Resequencing the apolipoprotein A5 (APOA5) gene in patients with various forms of hypertriglyceridemia.

Objective: Genomewide association studies (GWAS), conventional association studies and the characterization of families with ApoA5 deficiency have shown that variation in the apolipoprotein A5 (APOA5) gene is associated with plasma triglyceride levels. The aim of this study was to determine the frequency of rare variants in the APOA5 gene in patients with various forms of hypertriglyceridemia.

Methods: The DNA sequence of the exons plus exon/intron boundaries of the APOA5 gene of 291 patients with triglycerides above the 95th percentile for age and sex (98 of whom had triglycerides above 875 mg/dl), 111 patients with APOE2/2 genotype of whom 100 had Type III Hyperlipidemia and 108 probands with triglycerides below the 25th percentile for age and sex was determined.

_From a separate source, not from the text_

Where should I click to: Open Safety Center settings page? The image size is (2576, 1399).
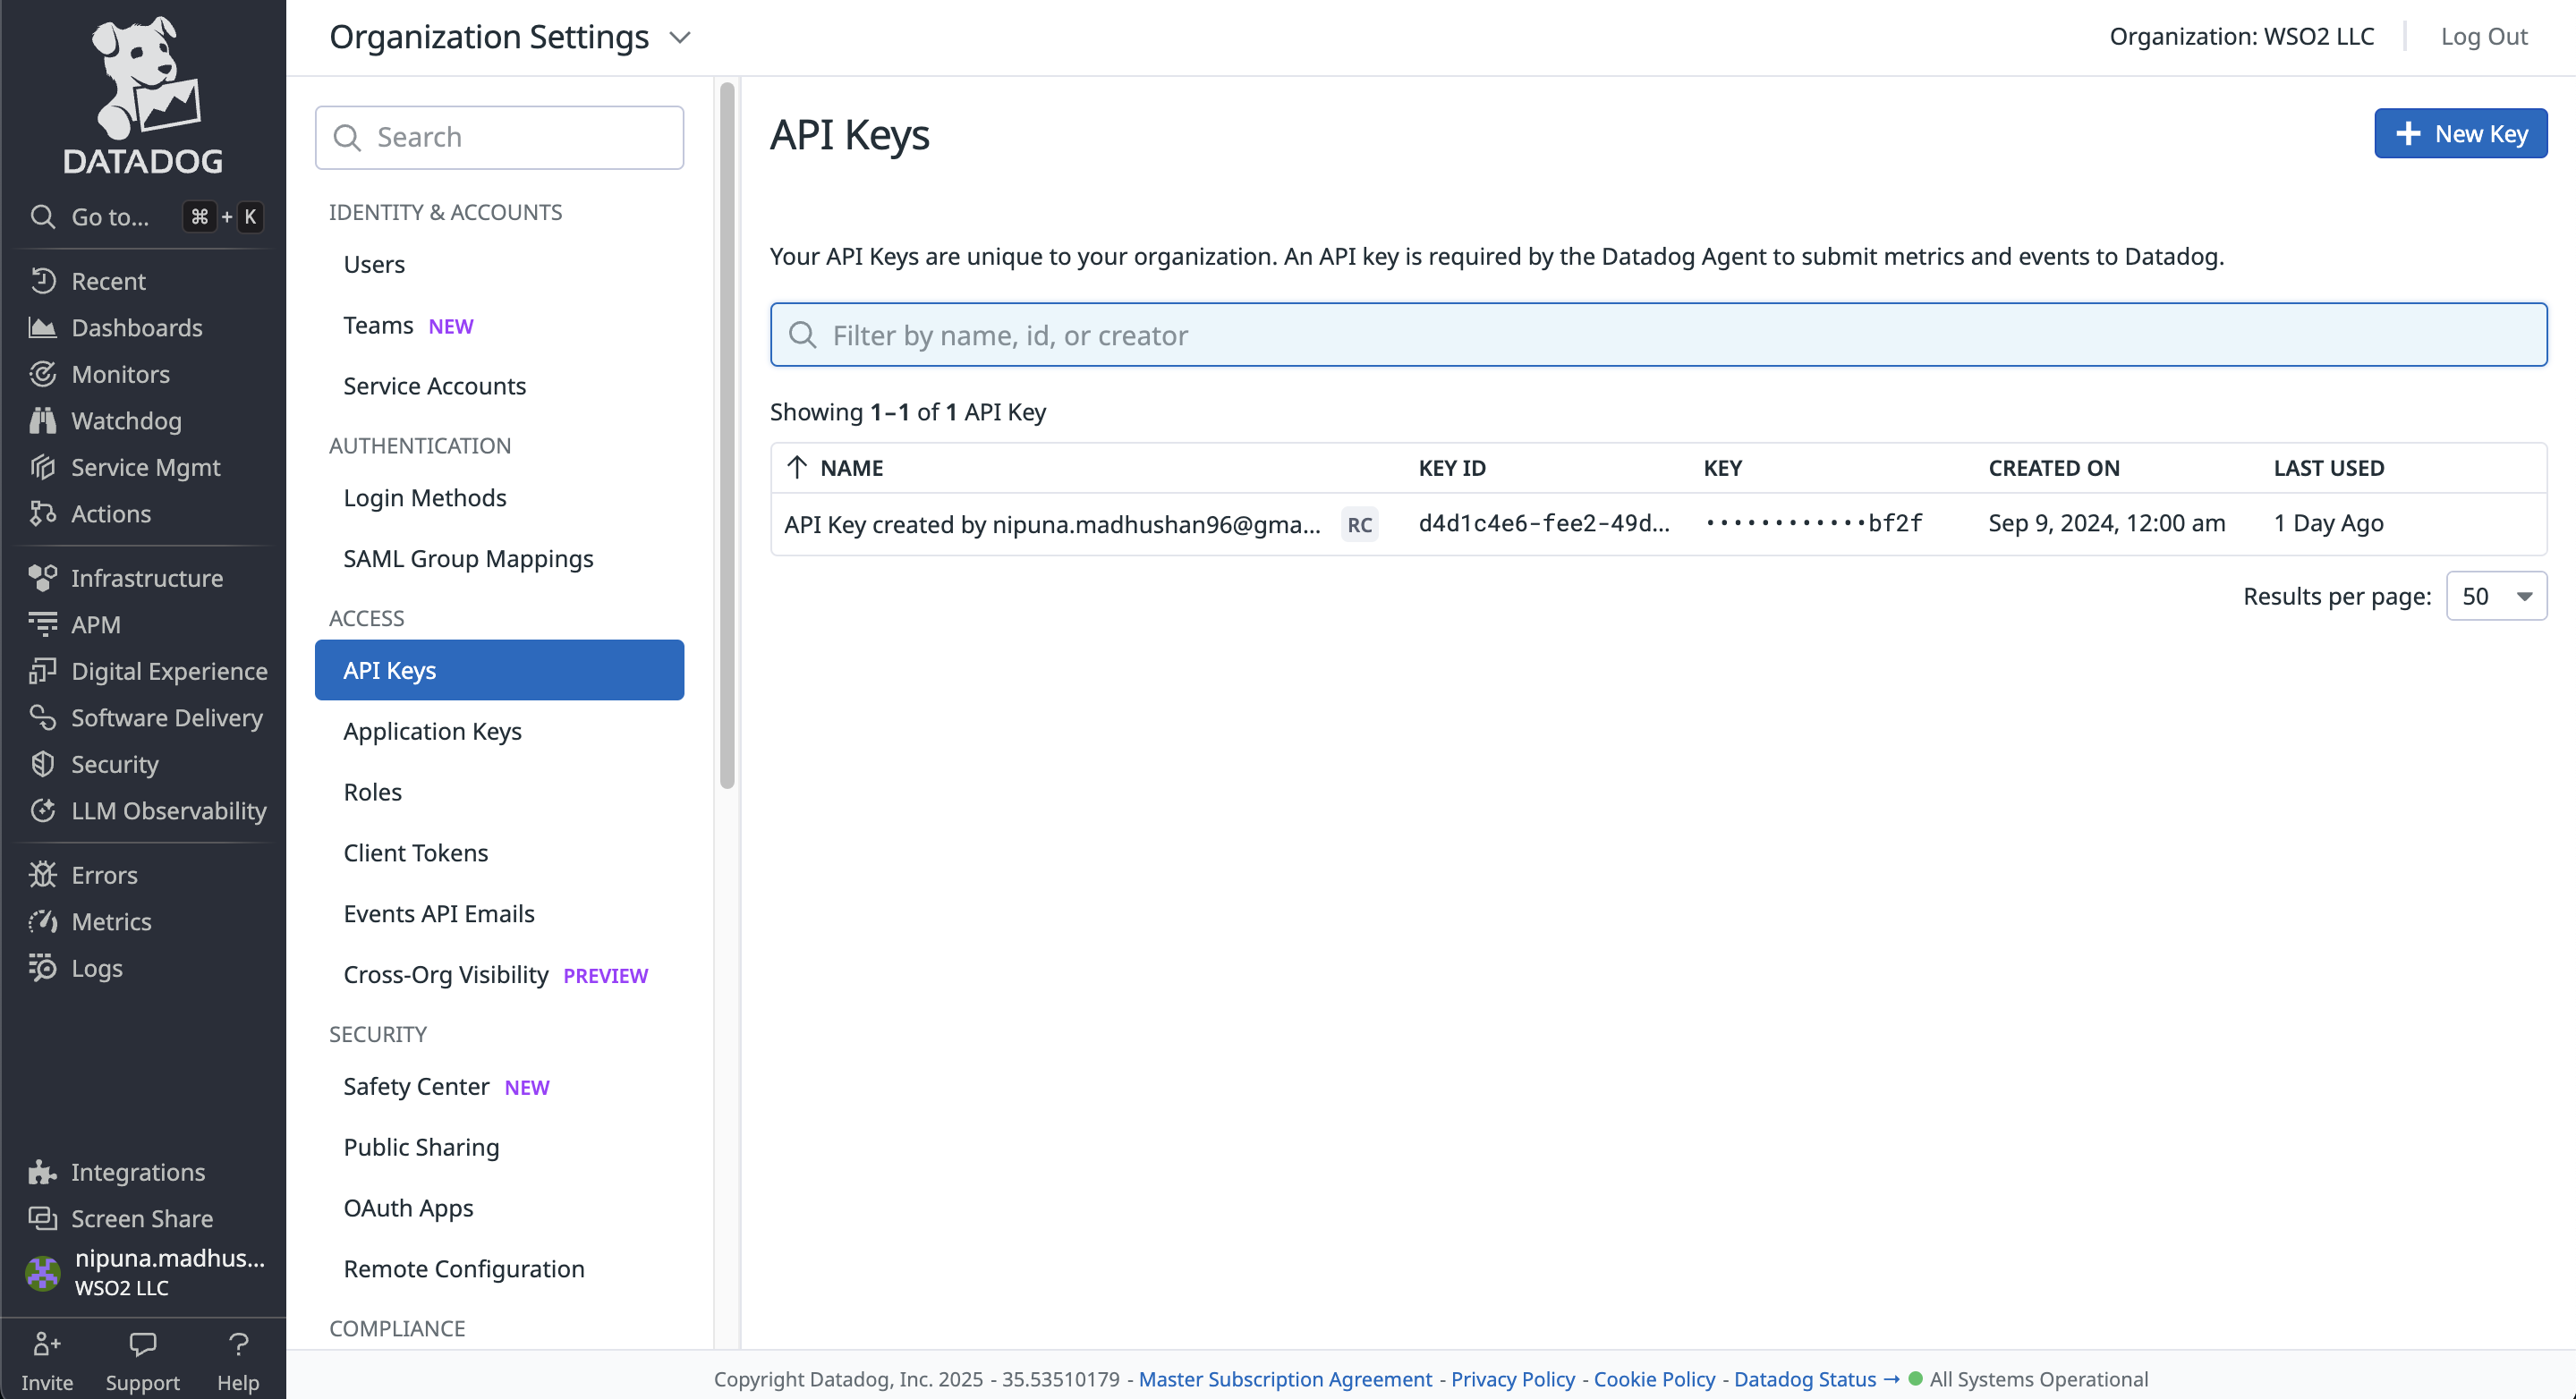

Results: Twenty four variants were detected of which eight have been previously reported. There were nine patients with triglycerides above 875 mg/dl and nine patients with moderately elevated triglycerides who were carriers of at least one deleterious mutation in the APOA5 gene. Of the patients with Type III HLP, three (3%) were carriers of rare variants and there was a single rare variant detected in the group of probands with triglycerides below the 25th percentile for age and sex.

Conclusions: Rare mutations in the APOA5 gene are more frequent in patients with elevated triglycerides than in those with Type III HLP.